Problem description -> Give the items as a numbered list, from the line with "Open Help via blue question mark icon" through the end of the items. Skip blank lines and leave out the pictures.

Data provided ->
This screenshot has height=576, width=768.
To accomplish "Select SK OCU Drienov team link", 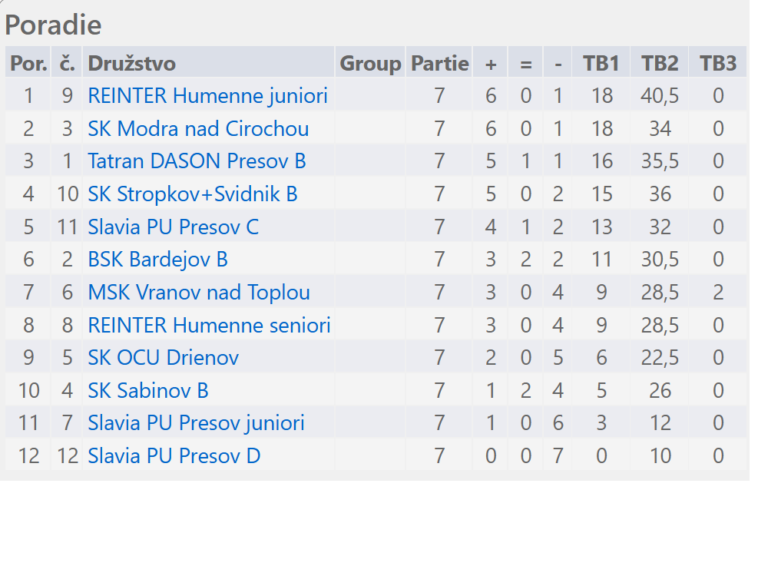I will pyautogui.click(x=163, y=358).
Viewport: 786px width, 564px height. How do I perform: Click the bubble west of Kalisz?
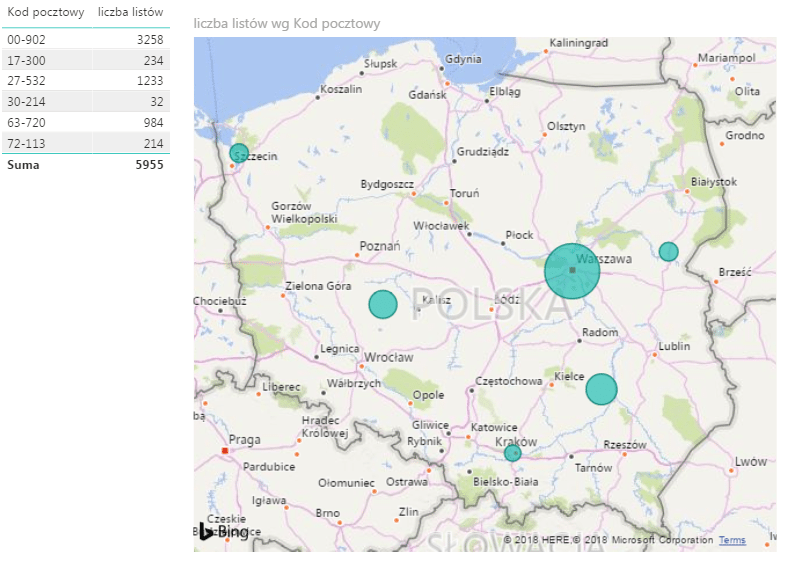(383, 304)
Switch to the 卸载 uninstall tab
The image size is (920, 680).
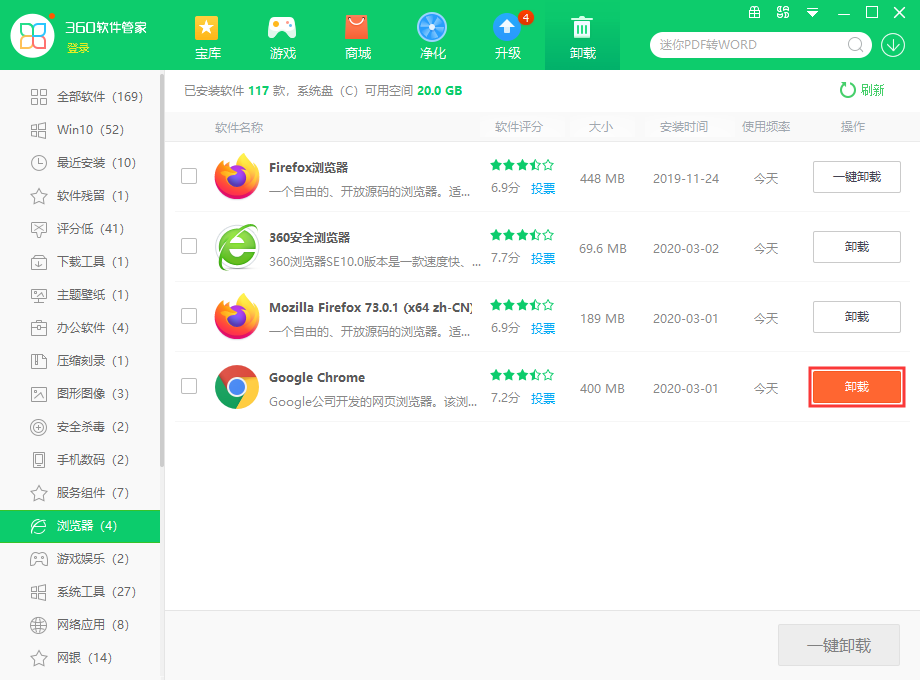pos(582,36)
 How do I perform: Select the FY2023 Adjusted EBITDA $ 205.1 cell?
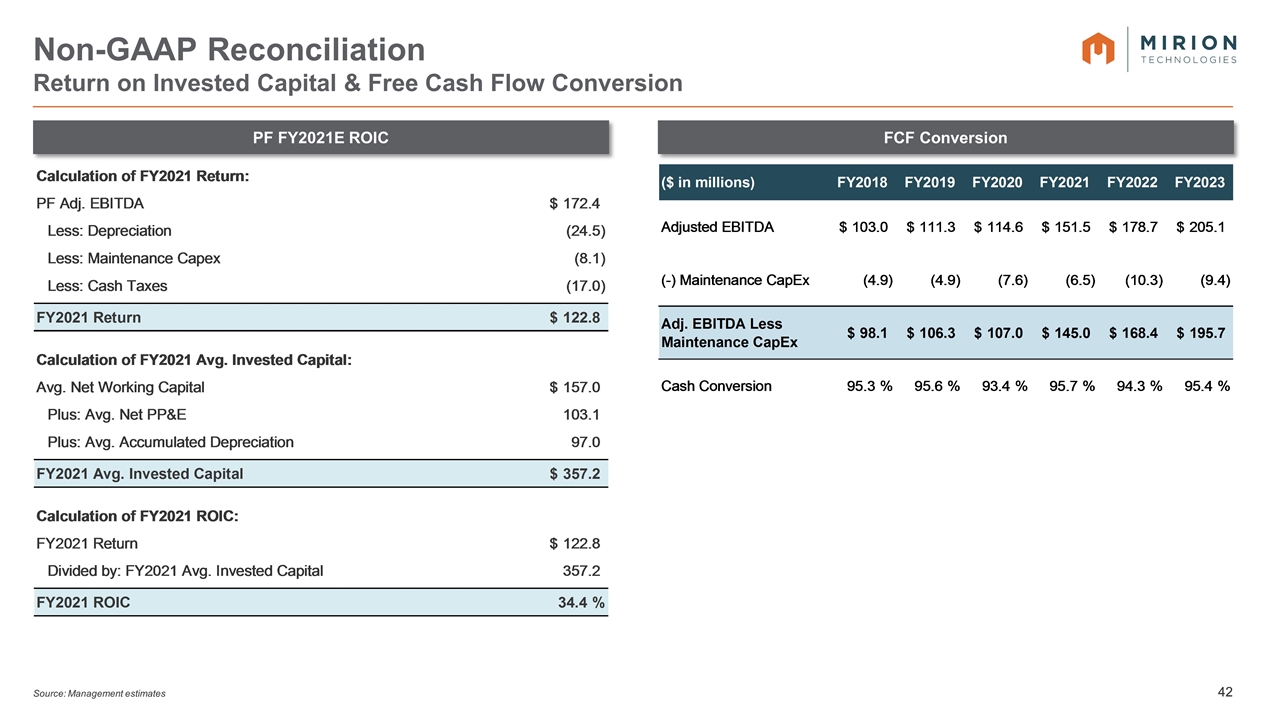pos(1201,227)
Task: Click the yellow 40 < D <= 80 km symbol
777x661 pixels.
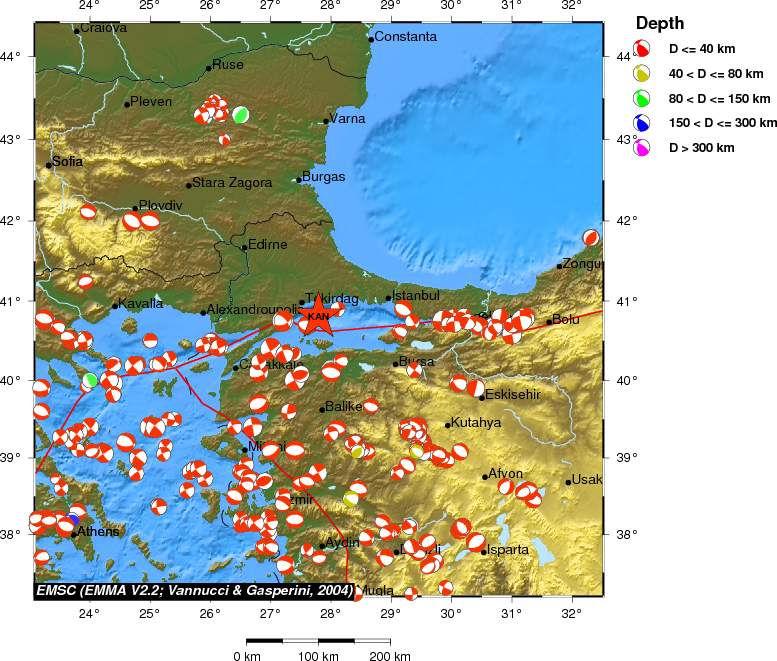Action: pyautogui.click(x=642, y=73)
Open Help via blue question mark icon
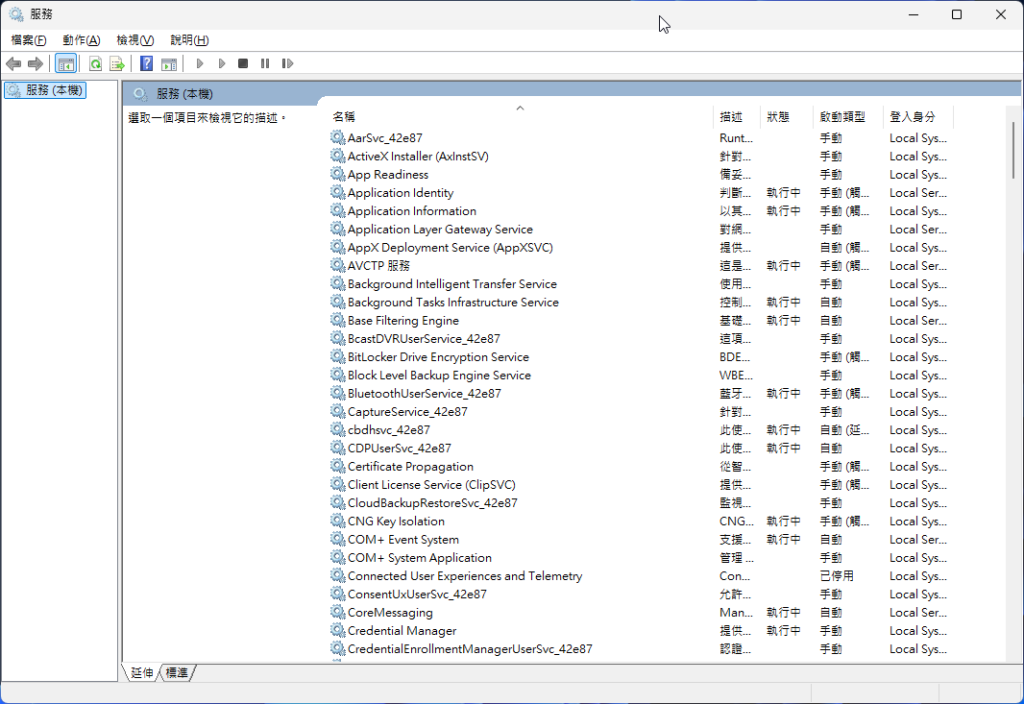 click(146, 64)
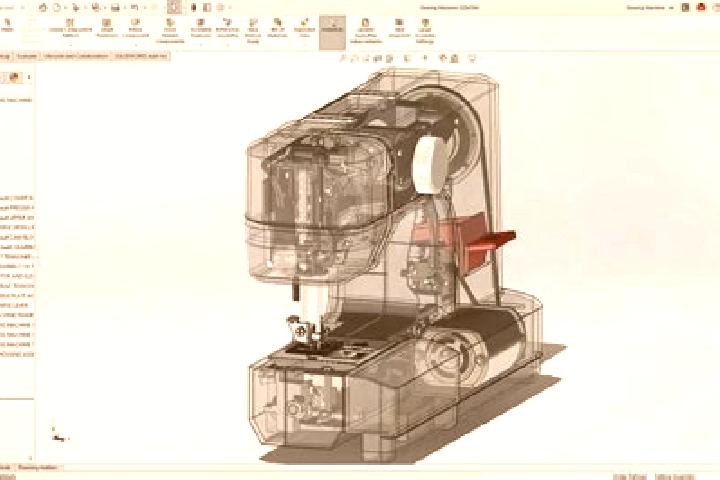Screen dimensions: 720x480
Task: Click the Save icon in top toolbar
Action: point(96,7)
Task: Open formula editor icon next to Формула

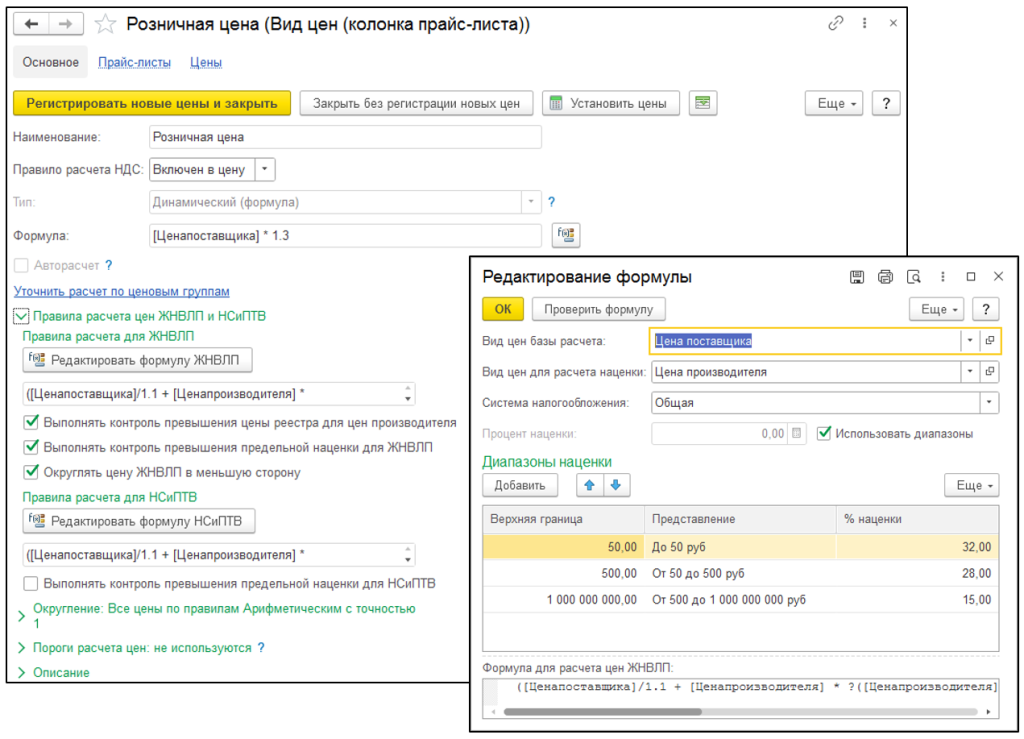Action: (x=565, y=235)
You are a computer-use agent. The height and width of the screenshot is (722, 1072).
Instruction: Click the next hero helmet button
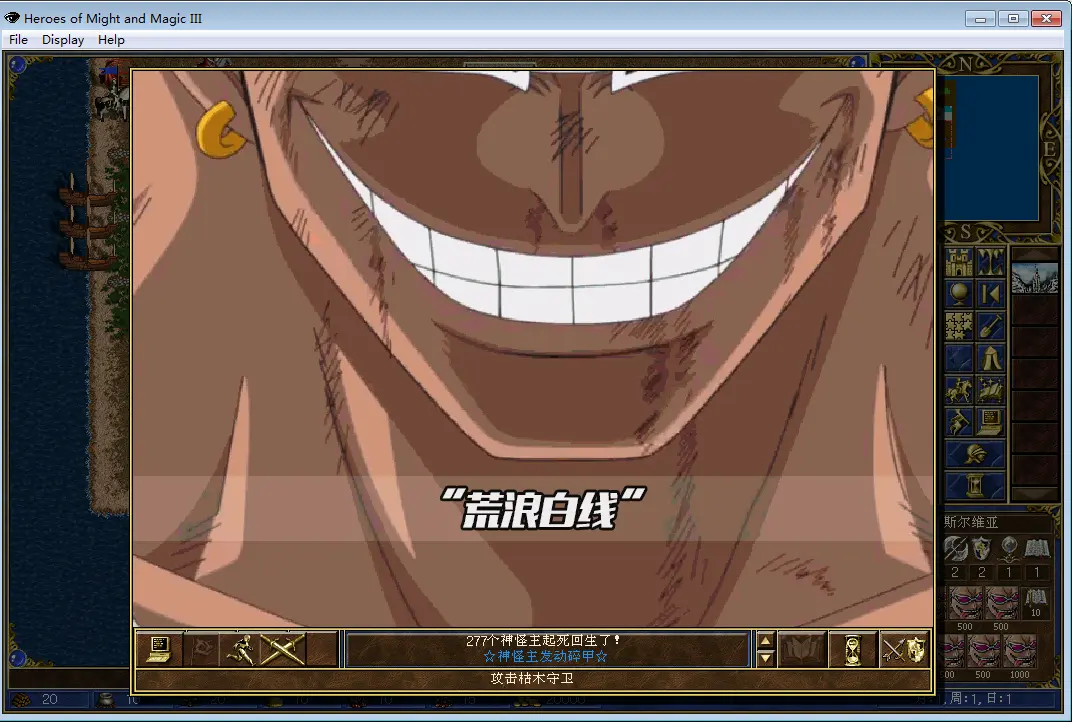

Full answer ->
1. Open Help via blue question mark icon
2.  click(146, 64)
3. Screen dimensions: 720x480
4. Task: Click the Save icon in top toolbar
5. Action: point(96,7)
6. Task: Open formula editor icon next to Формула
7. Action: (x=565, y=235)
8. You are a computer-use agent. The height and width of the screenshot is (722, 1072).
9. Instruction: Click the next hero helmet button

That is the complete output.